So I’m going in today at 3 for an hour massage and adjustment! HORRAY! Plus, getting back into a regular schedule of both will do a world of good towards healing and surviving this! I can’t wait!

P.S. After several hours, a zillion dresses and lots of sweat and frustration, we found the perfect wedding dress for Sister and bridesmaid dresses for me and her three other attendants yesterday! I had so much fun trying on all those fancy dresses and I’m actually looking forward to wearing some sexy heels at the wedding!! ;) The date is set for October 19 and the countdown and mad preparations have already begun! Way to go, Lindsay!

The Story of Nusre McFly (fka Nurse Skippy)

Blogged under Uncategorized by Garnet on Wednesday 30 January 2008 at 1:31 pm

Remember way back when we had that day from hell at the hospital during my second CAKE (click here, here and here for the three-part refresher)? And the unhelpful answers (look about halfway down into this post) I got from my doctor’s office a couple days after my first CAKE treatment? Well, we spent a couple of grueling weeks sorting through issues from all that and I thought you might like to hear how it all worked out in the end.

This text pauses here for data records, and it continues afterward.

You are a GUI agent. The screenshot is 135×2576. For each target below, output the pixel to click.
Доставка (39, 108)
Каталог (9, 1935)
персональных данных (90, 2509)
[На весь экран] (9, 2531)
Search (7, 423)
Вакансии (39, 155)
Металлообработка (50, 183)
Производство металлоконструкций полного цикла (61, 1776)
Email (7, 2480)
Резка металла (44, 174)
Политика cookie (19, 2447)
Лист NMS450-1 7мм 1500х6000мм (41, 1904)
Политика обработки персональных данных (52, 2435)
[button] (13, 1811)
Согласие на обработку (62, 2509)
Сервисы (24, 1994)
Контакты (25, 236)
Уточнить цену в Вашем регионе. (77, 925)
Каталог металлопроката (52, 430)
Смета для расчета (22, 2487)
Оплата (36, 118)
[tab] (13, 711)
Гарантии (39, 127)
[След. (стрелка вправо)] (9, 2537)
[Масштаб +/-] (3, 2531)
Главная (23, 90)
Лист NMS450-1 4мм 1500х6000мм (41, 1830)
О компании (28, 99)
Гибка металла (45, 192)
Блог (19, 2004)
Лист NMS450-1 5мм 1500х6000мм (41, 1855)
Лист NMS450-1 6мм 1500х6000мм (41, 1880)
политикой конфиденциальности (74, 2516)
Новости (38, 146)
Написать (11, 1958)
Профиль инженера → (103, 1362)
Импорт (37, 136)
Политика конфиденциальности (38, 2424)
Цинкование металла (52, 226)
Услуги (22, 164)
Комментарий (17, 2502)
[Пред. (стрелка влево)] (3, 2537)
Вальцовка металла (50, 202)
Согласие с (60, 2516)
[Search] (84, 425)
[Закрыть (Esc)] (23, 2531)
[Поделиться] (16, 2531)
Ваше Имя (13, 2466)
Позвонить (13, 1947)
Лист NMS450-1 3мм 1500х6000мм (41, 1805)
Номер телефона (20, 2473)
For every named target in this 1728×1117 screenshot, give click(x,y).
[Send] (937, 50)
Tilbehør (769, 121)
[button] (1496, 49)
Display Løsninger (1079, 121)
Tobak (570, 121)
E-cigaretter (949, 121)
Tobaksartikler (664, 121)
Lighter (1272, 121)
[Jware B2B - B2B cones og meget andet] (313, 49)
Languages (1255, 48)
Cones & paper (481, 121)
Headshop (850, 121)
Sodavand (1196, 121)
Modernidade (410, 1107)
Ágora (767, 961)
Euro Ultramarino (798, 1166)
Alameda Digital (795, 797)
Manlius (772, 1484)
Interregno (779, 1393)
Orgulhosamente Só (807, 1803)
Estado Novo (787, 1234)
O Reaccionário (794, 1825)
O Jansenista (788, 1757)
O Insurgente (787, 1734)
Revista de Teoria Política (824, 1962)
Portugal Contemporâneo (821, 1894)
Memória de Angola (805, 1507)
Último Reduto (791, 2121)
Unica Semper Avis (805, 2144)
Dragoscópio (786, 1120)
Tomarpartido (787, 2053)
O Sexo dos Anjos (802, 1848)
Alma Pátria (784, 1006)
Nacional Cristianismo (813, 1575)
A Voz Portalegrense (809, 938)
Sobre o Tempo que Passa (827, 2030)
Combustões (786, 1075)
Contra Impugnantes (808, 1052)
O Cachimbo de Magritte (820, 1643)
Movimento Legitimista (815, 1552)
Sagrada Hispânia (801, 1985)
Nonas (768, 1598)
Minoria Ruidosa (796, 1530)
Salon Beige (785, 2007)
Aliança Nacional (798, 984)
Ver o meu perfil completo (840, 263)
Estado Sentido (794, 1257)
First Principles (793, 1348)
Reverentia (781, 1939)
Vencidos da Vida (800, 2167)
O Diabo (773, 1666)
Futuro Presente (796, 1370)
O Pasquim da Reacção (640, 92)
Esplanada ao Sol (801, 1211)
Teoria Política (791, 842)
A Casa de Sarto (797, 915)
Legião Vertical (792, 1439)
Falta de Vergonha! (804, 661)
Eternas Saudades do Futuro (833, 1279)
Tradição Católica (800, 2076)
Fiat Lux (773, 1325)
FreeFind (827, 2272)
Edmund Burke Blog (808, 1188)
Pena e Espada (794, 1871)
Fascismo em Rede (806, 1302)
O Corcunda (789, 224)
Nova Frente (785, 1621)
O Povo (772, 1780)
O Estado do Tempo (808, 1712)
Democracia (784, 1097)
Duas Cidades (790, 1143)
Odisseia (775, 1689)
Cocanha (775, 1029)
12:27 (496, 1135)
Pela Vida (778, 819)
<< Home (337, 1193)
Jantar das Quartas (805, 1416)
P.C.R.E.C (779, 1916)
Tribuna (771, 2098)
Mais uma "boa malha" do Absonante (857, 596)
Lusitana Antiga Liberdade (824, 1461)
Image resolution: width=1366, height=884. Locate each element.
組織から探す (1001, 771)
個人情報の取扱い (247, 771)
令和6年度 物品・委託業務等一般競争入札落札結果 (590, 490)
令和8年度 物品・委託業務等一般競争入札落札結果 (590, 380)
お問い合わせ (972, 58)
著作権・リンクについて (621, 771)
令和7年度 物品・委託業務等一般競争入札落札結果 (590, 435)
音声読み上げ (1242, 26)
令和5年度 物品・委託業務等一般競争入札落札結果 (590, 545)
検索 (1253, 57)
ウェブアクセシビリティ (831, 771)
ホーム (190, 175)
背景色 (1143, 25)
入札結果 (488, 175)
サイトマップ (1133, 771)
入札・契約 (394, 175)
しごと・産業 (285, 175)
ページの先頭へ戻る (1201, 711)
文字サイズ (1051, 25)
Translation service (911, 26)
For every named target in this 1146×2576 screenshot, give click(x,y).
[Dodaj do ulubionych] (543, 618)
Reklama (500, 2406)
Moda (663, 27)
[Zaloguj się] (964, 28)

The long and short of it is that our insurance company suddenly got stingy about giving me a particular prescription medication to help keep my post-chemo nausea under control. They wouldn’t authorize more than 9 pills at a time and then when we tried to renew the prescription in preparation for the second CAKE, they claimed it was too soon - that I had to wait a month between refills before getting 9 more measly pills. I’m sorry that my CHEMOTHERAPY for my CANCER doesn’t FIT with your freaking bureaucratic schedule of allowable benefits!!!! Grrrr! Anyway, that was one prescription that I use at home. Then there’s another anti-nausea med that I fill at the hospital and take the morning of CAKE and for three days afterwards. The insurance company got stingy with that one that same day. Somehow, (I don’t know how because I was pretty doped up and sleepy through CAKE that day) Honey worked it out and got medication #2 so that I could actually get CAKE that day and we had to pay out of pocket for just three of the medication #1. Seventeen dollars for THREE PILLS! And then a couple days later, I needed more so we paid another seventeen dollars for three more pills. Sure, they worked on the nausea but they gave me a nasty head and neckache (I have no idea how these drugs work like that!).

When you want to talk to my doctor directly about something, all you can do is either make an appointment and wait to see her face-to-face or email her. Eventually, I had acquired her cell phone number and when Honey called that, she kindly told him that the dealings with the insurance company was out of her control and that he needed to speak with her head nurse. So while we were paying an arm and a leg for six stupid pills, Honey was leaving messages for my doctor’s main nurse, Nurse Skippy. (We call people we consider dumb-asses “Skippy” instead of “Dumbass” - like bad drivers, stupid salespeople and telemarketers.) Skippy didn’t return Honey’s calls for several days. Meanwhile, Honey called our Patient Advocate at the hospital who eventually put us in touch with the individual who does, indeed, work with the insurance companies on just these sorts of issues. Honey finally got things moving and worked out with that lady, we’ll call her the Insurance Advocate, should we need to refer to her again. But Nurse Skippy didn’t call Honey back until 5 days later. Meanwhile, I’m in agony at home, nauseous and trying to take anything I possibly can to control the chaos that is my digestive system. I know I should’ve “called my doctor’s office” but if I had, I would’ve just ended up dealing with Nurse Skippy and he was already on my Shit List for ignoring Honey’s calls. I didn’t really put a lot of trust in him after his pathetic explainations to me about the sympoms I had after my first (SCARY) CAKE experience.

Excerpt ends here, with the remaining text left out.